## Passage
Manju Kapur’s female protagonists are mostly educated, aspiring individual caged with in the confines of a conservative society. Their education leads them to independent thinking for which their family and society become intolerant of them. They struggle between tradition and modernity . It is their individual struggle with family and society through which they plunged into a dedicated effort to carve an identity for themselves as qualified women with faultless backgrounds. The novelist has portrayed her protagonists as a woman caught in the conflict between the passions of the flesh and a yearning to be a part of the political and intellectual movements of the day.
PAPER.
It is commonly believed that all people should be treated equally in legal,economic social arenas- regardless of gender, religion, sexual orientation, ethnicity and other similar pre-dominant identifying traits. Feminism includes the idea that a person’s gender does not define who they are or their worth; that being a woman should put a person at an overall- and especially institutionalized- disadvantage.

## Provided data

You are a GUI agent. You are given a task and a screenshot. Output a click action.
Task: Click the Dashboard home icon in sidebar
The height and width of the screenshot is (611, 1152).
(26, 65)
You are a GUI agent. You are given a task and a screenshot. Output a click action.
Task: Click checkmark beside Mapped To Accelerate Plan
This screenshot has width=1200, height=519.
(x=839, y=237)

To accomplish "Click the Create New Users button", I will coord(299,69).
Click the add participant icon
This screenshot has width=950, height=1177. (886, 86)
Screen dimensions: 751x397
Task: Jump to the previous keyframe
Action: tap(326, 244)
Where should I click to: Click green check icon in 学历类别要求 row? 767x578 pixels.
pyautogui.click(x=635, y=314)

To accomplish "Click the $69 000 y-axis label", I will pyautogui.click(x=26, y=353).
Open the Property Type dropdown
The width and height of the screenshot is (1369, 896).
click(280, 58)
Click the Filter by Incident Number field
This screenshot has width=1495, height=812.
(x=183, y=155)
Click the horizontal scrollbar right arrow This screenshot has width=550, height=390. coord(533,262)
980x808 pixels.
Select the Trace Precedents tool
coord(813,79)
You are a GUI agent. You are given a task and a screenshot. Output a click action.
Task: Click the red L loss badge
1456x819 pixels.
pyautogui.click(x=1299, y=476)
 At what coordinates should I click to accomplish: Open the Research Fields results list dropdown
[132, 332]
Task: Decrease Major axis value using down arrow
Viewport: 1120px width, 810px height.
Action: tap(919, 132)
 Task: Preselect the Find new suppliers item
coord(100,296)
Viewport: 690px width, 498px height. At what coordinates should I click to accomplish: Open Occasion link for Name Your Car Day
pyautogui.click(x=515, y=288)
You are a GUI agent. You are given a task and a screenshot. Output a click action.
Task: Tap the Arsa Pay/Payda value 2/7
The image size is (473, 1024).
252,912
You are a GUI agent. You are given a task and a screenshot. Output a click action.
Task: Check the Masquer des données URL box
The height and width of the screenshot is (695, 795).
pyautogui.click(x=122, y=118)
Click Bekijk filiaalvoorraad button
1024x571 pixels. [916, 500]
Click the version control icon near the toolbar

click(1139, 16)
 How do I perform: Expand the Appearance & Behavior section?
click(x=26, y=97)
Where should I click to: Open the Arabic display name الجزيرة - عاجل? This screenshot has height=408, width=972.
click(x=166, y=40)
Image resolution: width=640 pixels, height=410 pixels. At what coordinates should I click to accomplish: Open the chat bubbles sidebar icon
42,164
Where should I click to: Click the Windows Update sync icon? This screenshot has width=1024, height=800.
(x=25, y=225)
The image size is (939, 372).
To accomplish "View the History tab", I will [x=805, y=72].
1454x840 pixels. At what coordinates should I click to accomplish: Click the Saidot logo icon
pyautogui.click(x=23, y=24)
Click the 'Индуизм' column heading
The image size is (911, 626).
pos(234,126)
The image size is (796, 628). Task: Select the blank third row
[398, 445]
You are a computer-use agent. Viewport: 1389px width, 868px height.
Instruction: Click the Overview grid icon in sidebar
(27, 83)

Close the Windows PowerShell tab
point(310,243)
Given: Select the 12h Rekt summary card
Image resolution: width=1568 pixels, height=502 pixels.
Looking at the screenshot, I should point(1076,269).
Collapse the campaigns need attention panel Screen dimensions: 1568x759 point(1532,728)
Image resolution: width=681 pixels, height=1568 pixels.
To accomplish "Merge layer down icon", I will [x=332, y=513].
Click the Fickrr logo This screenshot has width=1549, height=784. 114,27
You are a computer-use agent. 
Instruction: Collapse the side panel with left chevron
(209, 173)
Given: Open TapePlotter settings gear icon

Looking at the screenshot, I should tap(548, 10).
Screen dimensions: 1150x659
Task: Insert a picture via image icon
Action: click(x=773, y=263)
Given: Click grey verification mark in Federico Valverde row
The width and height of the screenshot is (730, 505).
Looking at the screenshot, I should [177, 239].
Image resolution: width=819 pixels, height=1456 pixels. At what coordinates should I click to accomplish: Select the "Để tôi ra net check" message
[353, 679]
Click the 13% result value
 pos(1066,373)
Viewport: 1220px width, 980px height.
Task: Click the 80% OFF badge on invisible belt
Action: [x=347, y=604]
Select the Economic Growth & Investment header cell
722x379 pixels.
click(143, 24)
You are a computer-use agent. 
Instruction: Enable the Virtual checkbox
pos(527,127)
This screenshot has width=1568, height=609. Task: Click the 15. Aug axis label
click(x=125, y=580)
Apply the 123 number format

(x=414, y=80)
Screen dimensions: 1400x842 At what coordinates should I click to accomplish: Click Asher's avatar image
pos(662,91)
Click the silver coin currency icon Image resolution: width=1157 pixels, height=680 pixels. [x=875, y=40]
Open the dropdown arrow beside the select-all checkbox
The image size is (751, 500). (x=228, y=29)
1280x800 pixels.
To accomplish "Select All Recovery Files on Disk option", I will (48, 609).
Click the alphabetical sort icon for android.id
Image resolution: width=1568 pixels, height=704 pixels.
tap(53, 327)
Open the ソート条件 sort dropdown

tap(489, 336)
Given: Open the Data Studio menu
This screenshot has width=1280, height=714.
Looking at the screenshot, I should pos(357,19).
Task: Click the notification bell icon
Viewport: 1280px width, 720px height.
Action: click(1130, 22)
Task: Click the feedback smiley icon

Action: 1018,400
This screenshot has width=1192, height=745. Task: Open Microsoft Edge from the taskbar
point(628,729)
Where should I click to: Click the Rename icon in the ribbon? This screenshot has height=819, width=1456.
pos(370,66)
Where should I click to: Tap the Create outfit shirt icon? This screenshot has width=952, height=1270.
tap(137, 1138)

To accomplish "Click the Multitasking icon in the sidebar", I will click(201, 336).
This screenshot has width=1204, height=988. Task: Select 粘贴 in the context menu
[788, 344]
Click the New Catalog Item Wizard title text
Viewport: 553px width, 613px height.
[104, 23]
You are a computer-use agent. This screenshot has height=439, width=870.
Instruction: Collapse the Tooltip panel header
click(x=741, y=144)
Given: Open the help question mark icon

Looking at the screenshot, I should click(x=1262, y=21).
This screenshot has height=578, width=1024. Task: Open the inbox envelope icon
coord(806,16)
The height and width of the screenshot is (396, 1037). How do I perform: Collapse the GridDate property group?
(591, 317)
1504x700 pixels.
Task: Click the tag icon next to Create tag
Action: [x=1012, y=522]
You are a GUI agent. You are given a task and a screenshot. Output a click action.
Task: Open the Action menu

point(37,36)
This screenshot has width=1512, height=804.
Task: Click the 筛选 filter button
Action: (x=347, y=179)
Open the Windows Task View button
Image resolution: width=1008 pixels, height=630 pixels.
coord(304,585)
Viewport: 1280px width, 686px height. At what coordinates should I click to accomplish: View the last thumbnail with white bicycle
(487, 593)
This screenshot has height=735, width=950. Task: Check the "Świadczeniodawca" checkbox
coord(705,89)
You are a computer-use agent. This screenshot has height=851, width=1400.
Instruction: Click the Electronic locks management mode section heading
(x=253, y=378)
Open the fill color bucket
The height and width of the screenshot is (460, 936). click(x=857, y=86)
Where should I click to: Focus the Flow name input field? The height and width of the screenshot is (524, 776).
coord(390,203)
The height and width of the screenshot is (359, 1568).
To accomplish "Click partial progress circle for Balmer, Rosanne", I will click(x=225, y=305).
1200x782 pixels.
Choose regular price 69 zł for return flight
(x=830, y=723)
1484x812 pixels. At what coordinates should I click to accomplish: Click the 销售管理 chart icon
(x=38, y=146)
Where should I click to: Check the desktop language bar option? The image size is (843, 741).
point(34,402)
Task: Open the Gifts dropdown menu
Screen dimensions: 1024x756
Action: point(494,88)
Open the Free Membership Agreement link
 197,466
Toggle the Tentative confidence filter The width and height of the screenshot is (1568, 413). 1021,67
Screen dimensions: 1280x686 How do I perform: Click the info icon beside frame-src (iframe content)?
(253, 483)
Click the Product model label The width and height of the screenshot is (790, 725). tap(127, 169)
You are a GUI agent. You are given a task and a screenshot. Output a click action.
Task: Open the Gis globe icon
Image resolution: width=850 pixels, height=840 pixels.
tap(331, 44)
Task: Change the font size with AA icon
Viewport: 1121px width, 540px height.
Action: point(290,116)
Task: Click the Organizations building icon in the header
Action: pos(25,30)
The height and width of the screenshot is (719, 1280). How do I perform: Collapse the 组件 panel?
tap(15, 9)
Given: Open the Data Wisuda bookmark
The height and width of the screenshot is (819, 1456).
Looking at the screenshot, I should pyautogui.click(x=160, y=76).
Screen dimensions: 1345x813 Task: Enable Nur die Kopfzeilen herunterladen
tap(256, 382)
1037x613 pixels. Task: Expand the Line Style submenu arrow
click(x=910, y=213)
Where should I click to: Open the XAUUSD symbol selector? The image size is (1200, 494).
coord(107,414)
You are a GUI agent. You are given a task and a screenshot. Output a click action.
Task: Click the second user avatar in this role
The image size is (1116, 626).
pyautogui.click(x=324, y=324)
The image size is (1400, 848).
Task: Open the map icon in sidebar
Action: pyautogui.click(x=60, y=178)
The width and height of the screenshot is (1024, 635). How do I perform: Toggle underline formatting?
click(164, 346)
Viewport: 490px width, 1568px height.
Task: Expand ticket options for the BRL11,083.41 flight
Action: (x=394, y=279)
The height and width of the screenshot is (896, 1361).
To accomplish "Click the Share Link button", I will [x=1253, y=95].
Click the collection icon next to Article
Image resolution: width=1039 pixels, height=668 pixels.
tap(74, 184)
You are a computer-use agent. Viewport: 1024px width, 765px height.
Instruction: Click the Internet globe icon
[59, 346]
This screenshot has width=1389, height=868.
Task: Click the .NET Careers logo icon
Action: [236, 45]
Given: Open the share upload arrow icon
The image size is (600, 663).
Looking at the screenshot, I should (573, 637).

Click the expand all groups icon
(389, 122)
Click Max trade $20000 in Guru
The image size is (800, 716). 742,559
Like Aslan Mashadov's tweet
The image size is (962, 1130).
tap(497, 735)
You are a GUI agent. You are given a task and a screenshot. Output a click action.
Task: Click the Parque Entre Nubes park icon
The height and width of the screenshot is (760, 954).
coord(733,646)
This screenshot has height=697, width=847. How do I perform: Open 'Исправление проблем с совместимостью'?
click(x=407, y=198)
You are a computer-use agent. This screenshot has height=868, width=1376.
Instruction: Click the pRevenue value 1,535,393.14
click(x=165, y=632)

## Aim of the exercise
Reproduce the passage about Manju Kapur's protagonists in full, word for word. The material stands apart from the passage about Manju Kapur's protagonists.

## Reply to the task
Manju Kapur’s female protagonists are mostly educated, aspiring individual caged with in the confines of a conservative society. Their education leads them to independent thinking for which their family and society become intolerant of them. They struggle between tradition and modernity . It is their individual struggle with family and society through which they plunged into a dedicated effort to carve an identity for themselves as qualified women with faultless backgrounds. The novelist has portrayed her protagonists as a woman caught in the conflict between the passions of the flesh and a yearning to be a part of the political and intellectual movements of the day.
PAPER.
It is commonly believed that all people should be treated equally in legal,economic social arenas- regardless of gender, religion, sexual orientation, ethnicity and other similar pre-dominant identifying traits. Feminism includes the idea that a person’s gender does not define who they are or their worth; that being a woman should put a person at an overall- and especially institutionalized- disadvantage.